Your instructions - Each line with the word "computer" must appear in the answer, copied from the records.

(Excerpted data begins)

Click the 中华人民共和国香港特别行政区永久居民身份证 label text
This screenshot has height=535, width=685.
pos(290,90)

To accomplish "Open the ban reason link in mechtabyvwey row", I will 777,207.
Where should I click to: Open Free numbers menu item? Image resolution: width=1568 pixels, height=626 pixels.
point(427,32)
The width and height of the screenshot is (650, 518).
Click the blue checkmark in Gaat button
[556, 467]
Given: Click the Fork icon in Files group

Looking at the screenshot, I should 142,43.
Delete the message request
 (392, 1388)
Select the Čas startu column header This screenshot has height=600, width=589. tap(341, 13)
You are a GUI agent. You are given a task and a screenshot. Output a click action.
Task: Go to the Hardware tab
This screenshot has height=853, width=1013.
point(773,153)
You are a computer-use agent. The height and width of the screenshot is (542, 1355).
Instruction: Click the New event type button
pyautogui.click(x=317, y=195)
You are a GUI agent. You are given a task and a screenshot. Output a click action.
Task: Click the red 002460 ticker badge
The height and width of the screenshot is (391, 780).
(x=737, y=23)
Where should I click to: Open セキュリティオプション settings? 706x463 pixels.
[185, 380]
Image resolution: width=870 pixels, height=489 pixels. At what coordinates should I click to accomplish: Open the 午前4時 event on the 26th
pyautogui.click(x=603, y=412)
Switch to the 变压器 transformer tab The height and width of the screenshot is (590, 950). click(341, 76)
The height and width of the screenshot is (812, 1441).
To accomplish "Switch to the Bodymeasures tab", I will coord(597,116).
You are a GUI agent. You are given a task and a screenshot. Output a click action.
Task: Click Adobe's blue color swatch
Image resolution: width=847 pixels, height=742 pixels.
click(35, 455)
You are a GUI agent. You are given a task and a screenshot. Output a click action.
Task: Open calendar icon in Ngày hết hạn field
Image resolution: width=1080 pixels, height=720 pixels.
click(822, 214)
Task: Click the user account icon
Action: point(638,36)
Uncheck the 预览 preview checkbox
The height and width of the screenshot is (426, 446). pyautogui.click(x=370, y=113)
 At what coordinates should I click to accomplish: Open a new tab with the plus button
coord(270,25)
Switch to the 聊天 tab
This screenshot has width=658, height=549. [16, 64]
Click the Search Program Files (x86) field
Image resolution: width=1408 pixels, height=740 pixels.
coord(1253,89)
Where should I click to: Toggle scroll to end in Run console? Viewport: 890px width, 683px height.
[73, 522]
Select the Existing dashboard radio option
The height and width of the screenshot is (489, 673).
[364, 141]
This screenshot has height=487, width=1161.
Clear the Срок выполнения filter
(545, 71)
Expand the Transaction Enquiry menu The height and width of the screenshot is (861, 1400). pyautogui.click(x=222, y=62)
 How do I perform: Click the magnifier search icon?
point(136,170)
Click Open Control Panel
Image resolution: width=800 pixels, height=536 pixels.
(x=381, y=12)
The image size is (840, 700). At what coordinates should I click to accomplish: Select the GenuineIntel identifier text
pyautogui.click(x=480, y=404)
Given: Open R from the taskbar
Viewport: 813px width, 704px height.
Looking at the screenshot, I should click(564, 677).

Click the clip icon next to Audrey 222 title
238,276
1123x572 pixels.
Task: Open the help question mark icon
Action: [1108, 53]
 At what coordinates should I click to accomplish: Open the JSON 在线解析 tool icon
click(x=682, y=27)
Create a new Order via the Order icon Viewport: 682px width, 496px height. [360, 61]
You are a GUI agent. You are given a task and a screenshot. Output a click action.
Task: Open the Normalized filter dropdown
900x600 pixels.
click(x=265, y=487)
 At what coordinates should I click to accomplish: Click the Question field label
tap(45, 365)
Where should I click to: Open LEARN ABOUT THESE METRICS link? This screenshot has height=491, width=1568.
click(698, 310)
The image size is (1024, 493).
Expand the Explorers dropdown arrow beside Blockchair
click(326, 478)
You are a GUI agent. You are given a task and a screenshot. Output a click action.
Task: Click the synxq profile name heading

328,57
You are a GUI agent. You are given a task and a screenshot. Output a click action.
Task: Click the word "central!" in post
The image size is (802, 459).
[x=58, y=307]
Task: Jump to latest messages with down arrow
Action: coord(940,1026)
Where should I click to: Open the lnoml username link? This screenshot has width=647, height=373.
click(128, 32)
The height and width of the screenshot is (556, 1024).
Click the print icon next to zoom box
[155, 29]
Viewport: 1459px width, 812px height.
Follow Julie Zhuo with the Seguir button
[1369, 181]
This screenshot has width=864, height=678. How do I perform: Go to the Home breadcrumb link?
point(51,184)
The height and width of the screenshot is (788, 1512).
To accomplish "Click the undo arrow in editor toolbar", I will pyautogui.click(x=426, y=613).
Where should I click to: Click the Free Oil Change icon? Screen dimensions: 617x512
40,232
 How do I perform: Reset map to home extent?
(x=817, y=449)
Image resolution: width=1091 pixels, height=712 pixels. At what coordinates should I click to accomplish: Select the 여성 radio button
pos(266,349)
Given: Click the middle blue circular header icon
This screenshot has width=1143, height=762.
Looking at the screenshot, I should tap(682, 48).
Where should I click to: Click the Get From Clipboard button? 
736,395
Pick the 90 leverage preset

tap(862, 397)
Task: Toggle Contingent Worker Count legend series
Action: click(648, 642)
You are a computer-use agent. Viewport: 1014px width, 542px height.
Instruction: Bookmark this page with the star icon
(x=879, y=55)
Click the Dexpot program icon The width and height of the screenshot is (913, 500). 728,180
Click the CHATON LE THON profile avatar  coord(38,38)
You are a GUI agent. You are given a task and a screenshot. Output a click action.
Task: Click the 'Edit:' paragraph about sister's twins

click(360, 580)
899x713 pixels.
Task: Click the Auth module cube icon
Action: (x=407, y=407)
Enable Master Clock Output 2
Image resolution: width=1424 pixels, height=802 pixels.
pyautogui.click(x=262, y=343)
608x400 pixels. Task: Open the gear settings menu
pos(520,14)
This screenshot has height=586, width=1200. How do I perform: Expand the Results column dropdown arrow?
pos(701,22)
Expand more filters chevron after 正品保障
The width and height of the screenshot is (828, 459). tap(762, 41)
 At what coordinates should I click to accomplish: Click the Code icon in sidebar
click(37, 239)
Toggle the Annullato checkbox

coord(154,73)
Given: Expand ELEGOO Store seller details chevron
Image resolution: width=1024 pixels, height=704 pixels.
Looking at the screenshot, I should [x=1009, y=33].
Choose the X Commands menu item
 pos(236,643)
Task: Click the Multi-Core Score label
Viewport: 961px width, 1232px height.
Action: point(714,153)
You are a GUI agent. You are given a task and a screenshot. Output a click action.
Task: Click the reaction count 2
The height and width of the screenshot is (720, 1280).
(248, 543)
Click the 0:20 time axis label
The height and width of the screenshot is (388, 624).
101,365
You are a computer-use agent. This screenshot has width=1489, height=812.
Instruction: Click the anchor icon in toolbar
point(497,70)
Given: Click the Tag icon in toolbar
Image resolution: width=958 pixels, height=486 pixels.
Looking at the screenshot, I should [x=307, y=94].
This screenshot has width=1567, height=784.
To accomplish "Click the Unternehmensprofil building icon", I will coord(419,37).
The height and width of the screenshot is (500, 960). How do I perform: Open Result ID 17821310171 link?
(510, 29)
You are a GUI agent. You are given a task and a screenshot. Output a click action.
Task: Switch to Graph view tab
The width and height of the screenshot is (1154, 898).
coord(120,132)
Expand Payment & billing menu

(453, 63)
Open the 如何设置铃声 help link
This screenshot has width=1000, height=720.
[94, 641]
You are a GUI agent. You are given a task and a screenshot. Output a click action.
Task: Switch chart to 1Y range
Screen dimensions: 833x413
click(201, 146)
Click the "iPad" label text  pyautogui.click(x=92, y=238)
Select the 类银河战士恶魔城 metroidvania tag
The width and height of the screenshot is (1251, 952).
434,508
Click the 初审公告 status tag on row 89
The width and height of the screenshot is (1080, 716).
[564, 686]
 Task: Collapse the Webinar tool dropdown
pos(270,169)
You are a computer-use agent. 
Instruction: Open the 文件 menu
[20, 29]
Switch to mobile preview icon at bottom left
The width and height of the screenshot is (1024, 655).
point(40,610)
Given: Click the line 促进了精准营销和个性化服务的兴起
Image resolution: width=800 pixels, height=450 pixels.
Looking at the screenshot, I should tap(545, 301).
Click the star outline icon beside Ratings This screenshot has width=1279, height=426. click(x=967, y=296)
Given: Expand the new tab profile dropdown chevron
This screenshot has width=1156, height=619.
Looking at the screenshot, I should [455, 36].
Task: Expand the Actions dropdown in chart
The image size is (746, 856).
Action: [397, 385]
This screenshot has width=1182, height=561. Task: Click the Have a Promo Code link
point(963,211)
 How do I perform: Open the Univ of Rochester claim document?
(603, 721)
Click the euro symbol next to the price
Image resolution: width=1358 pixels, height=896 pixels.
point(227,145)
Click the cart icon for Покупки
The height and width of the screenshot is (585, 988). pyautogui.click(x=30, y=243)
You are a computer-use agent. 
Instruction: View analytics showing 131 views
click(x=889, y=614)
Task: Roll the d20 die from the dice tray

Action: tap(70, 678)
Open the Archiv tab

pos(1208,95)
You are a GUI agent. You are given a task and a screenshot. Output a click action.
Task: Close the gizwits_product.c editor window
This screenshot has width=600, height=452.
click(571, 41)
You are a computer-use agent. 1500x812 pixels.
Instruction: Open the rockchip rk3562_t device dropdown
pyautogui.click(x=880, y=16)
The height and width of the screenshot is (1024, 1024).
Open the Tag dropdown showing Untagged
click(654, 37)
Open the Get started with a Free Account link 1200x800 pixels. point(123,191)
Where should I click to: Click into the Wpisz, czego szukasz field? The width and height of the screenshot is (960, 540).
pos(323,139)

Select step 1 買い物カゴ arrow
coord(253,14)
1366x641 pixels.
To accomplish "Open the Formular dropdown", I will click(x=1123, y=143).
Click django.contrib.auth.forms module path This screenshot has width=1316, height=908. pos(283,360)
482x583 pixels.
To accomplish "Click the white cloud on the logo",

(Excerpted data ends)

Result of the task -
You are a computer-use agent. The height and width of the screenshot is (542, 1355).
You are a computer-use agent. Viewport: 1014px width, 542px height.
You are a computer-use agent. This screenshot has width=1489, height=812.
You are a computer-use agent. 
You are a computer-use agent. 
You are a computer-use agent. 1500x812 pixels.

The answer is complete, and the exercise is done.